◆ Treść zadania:
Pokaż każdy wiersz poniższych wpisów, w którym występuje ciąg „link”. Wielkość liter ma znaczenie.

◆ Podane wpisy:
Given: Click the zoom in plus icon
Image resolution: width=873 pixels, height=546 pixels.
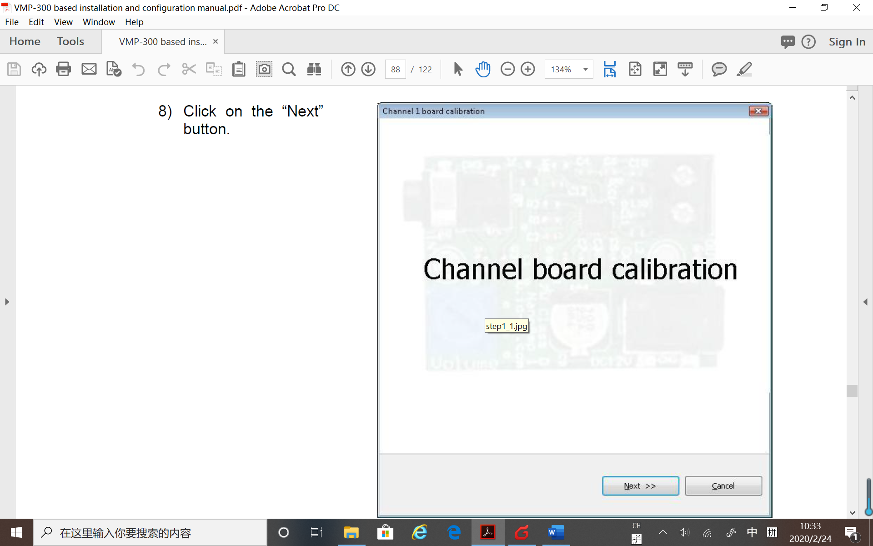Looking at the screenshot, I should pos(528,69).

--

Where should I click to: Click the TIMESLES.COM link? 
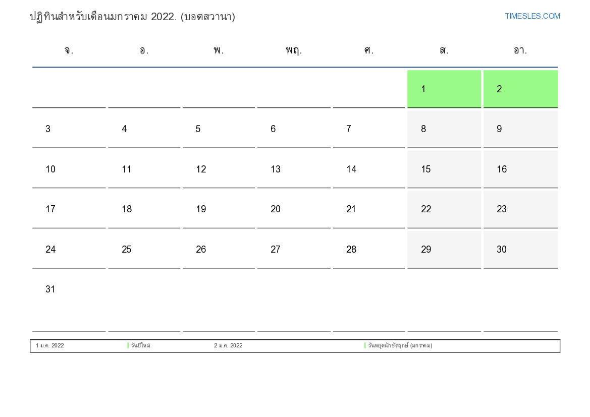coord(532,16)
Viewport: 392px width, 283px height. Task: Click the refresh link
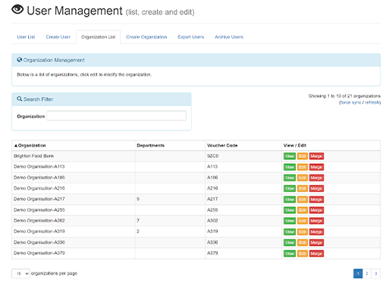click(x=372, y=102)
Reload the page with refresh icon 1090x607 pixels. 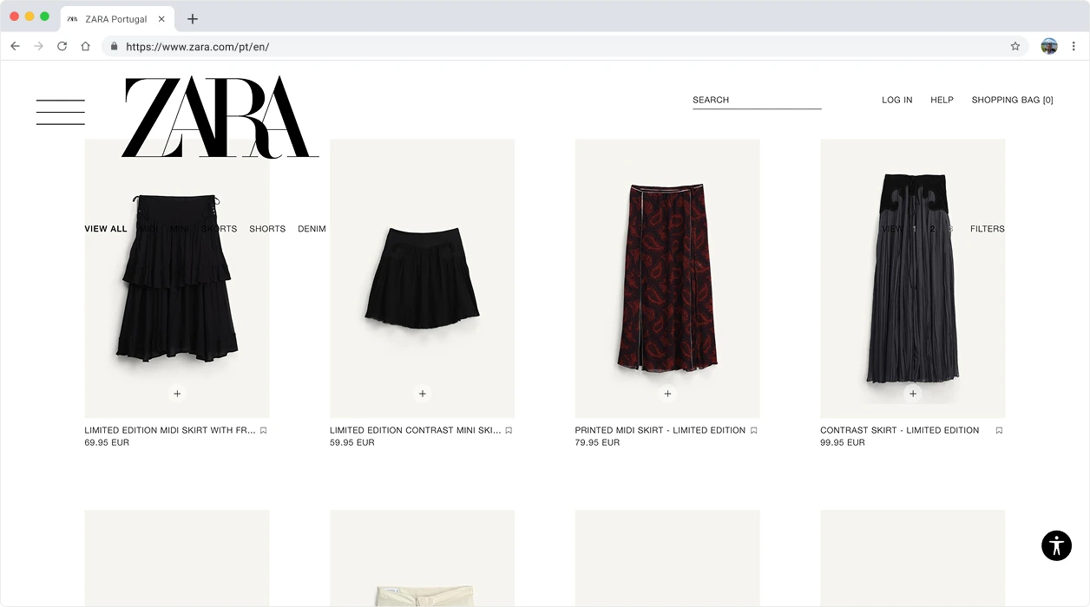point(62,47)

◆ Rozwiązanie zadania:
Where should I click to: Click the TIMESLES.COM link? 
Viewport: 392px width, 283px height. Task: Click the refresh link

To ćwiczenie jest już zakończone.